* [CHALLENGE]: Copy the entries below word for word, leaving out the pictures.

* [MATERIAL SHOWN]:
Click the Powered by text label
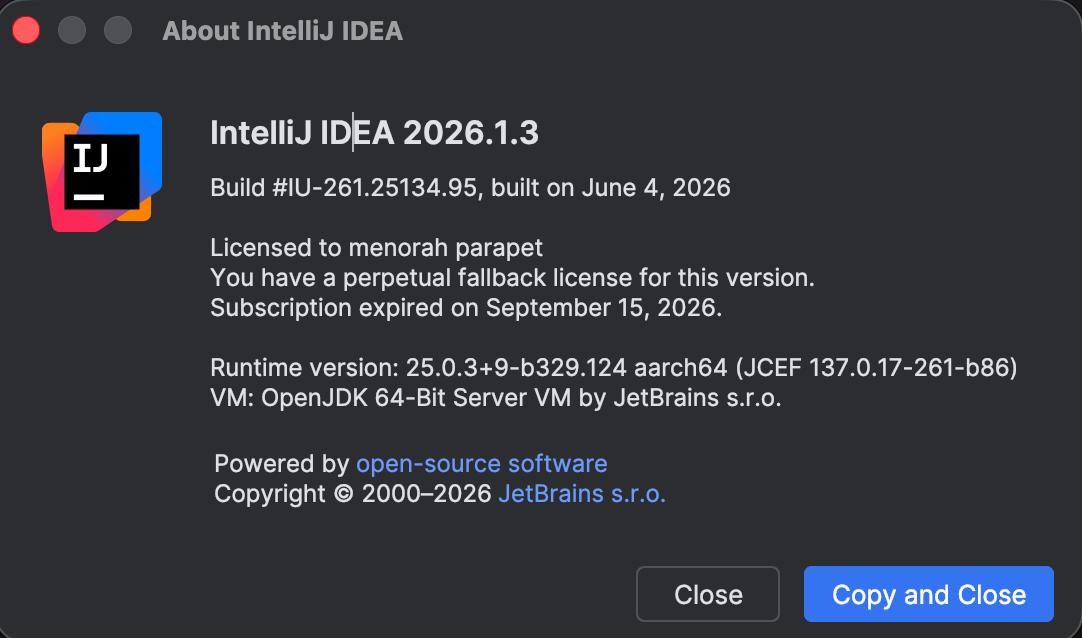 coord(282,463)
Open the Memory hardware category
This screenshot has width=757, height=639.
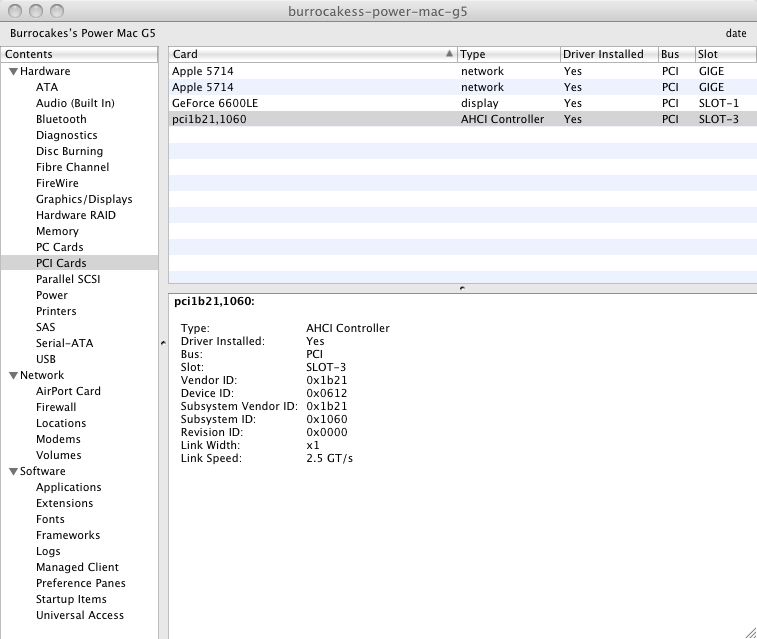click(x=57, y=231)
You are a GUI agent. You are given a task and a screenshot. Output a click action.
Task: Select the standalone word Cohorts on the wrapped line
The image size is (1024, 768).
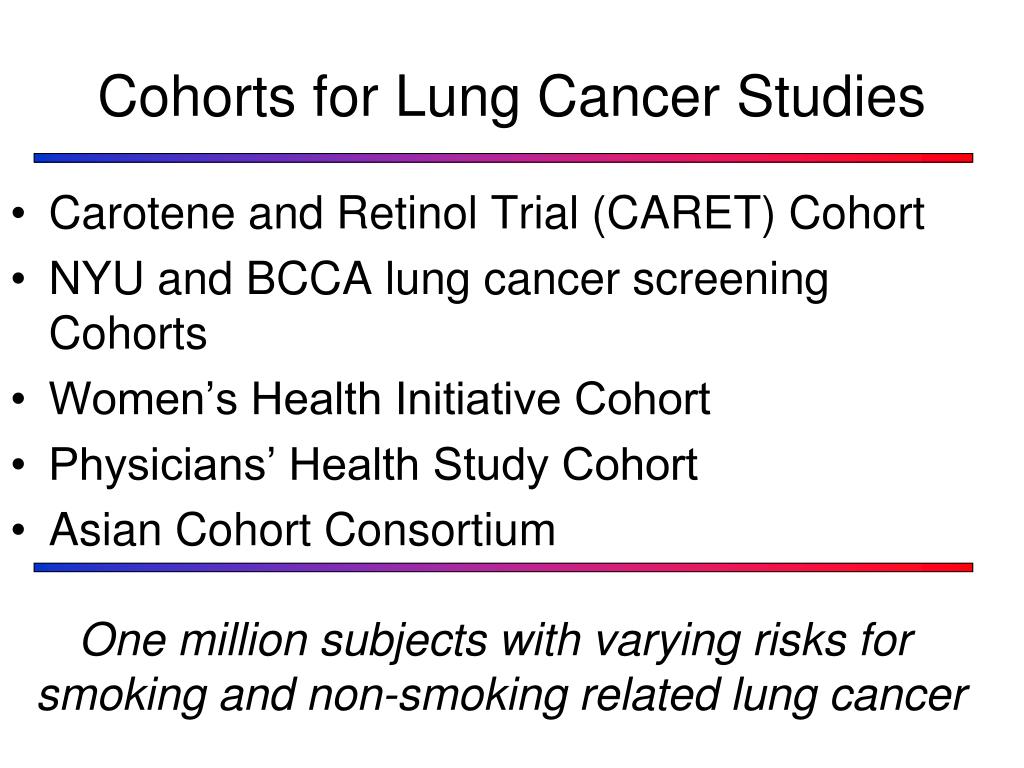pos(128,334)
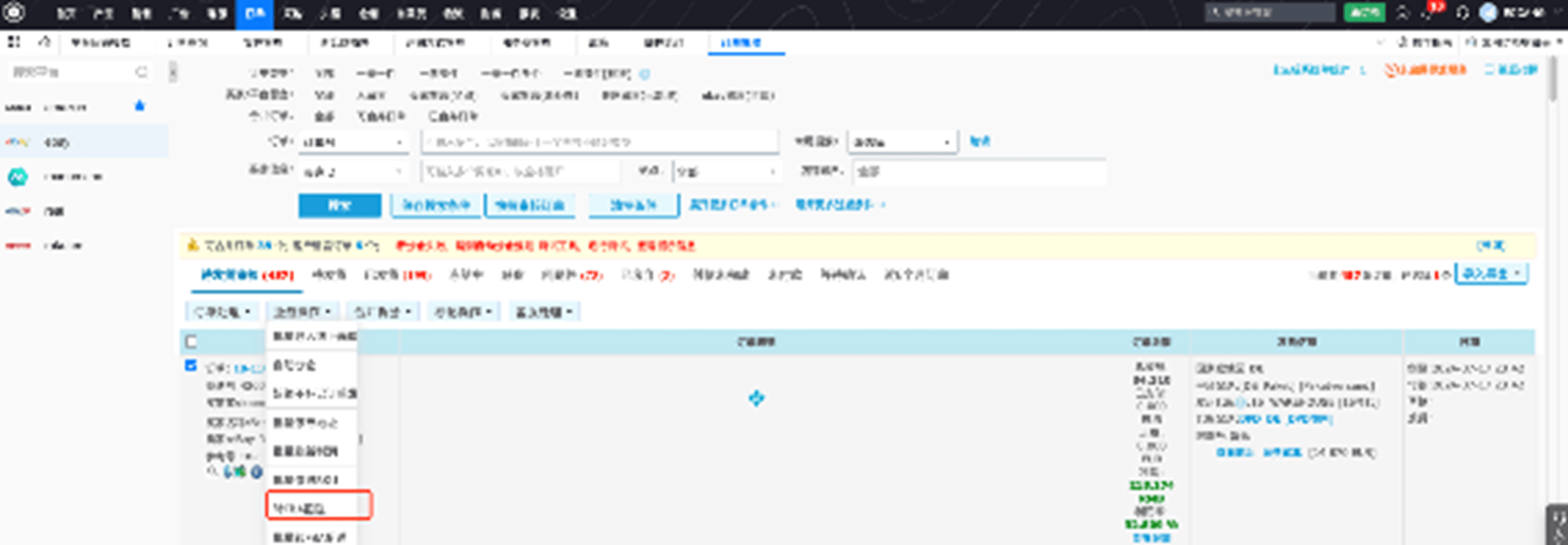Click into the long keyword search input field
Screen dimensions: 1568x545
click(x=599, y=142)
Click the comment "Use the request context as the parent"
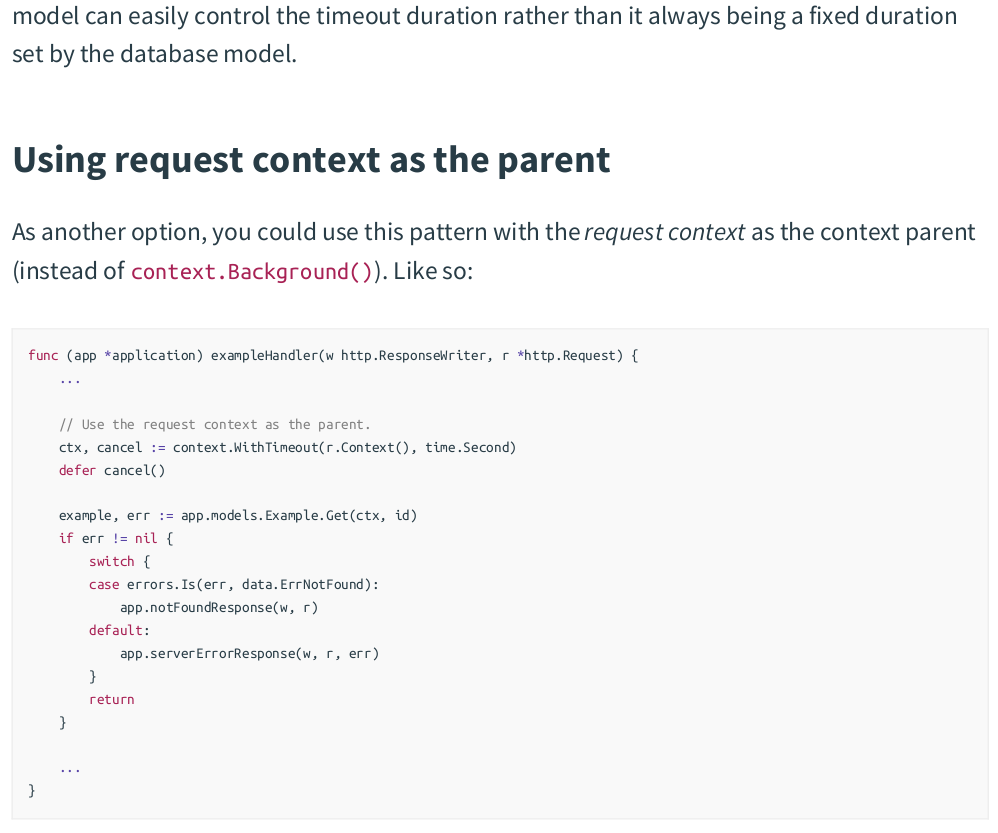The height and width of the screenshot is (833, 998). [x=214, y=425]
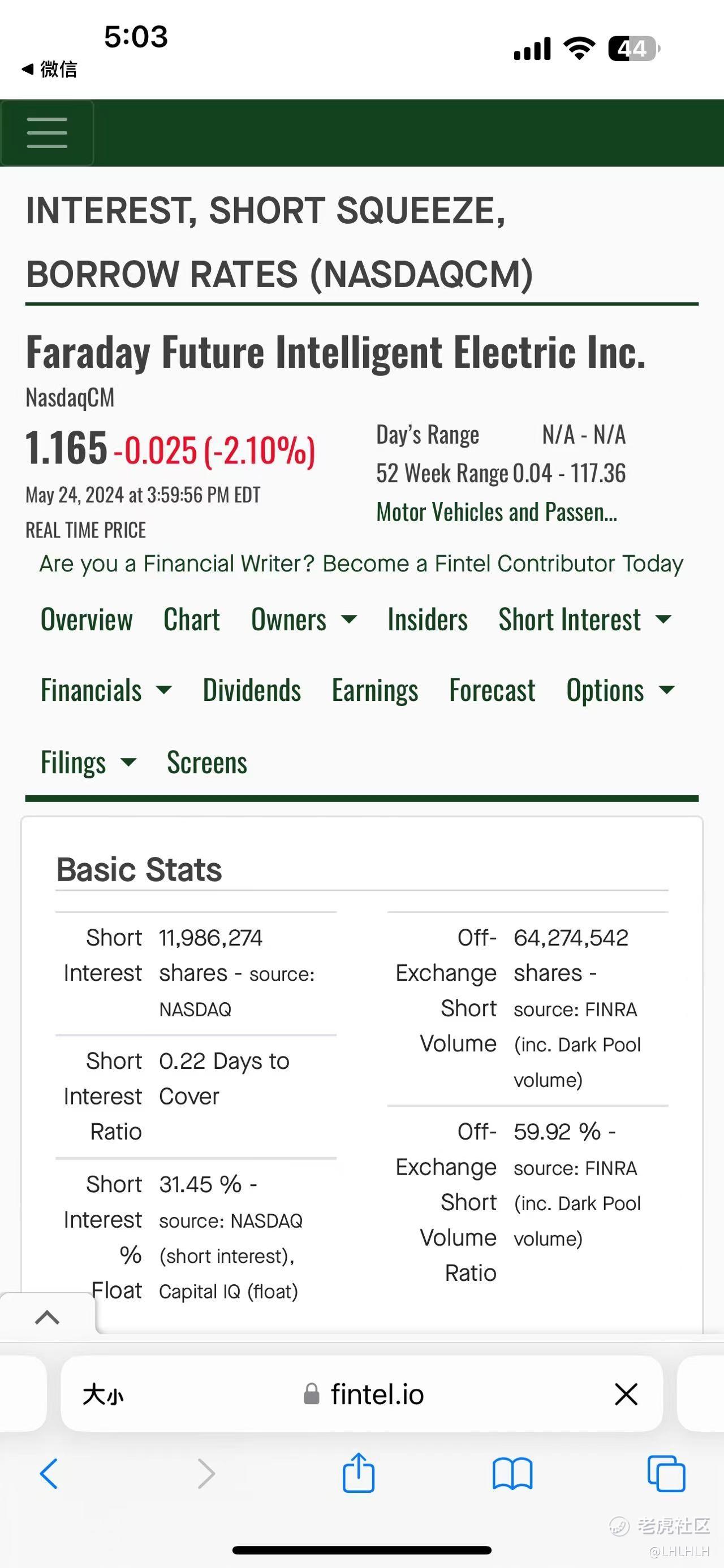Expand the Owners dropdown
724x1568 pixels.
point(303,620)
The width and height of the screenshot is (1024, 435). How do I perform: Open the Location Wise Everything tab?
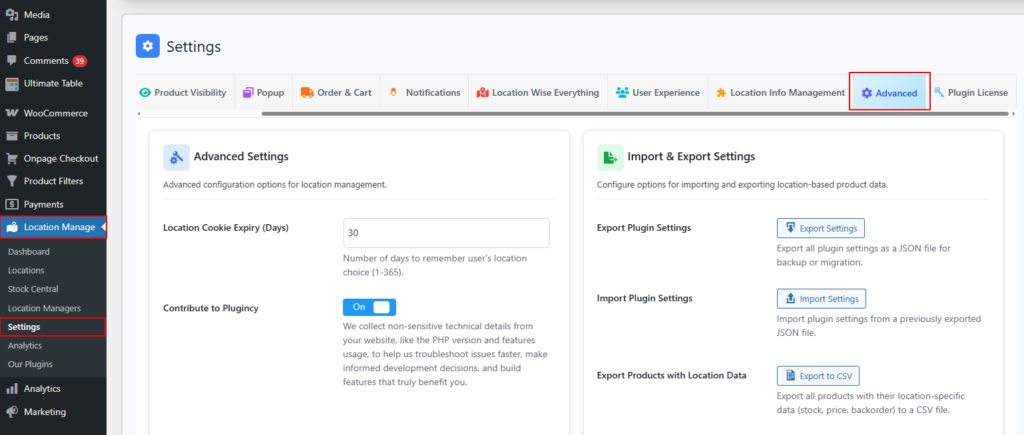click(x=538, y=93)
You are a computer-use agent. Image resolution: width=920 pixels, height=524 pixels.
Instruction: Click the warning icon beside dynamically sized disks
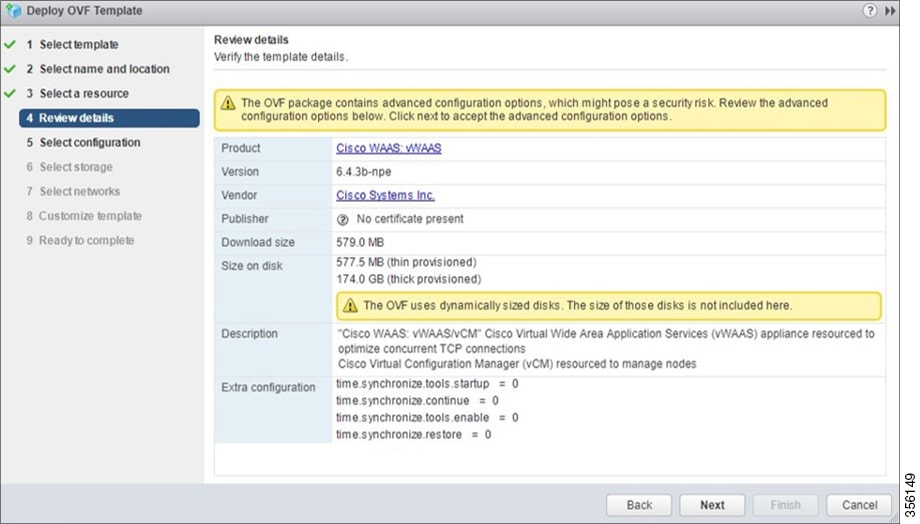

* [CORRECT RESPONSE]:
Click the Powered by text label
 coord(282,463)
Open the Memory hardware category
This screenshot has width=757, height=639.
click(x=57, y=231)
You are a GUI agent. You are given a task and a screenshot. Output a click action.
Task: Select the standalone word Cohorts on the wrapped line
The image size is (1024, 768).
pos(128,334)
Click into the long keyword search input field
Screen dimensions: 1568x545
click(x=599, y=142)
Click the comment "Use the request context as the parent"
The height and width of the screenshot is (833, 998). [x=214, y=425]
Expand the Owners dropdown
724x1568 pixels.
point(303,620)
The width and height of the screenshot is (1024, 435). How do I perform: Open the Location Wise Everything tab?
click(x=538, y=93)
You are a computer-use agent. Image resolution: width=920 pixels, height=524 pixels.
Instruction: Click the warning icon beside dynamically sized disks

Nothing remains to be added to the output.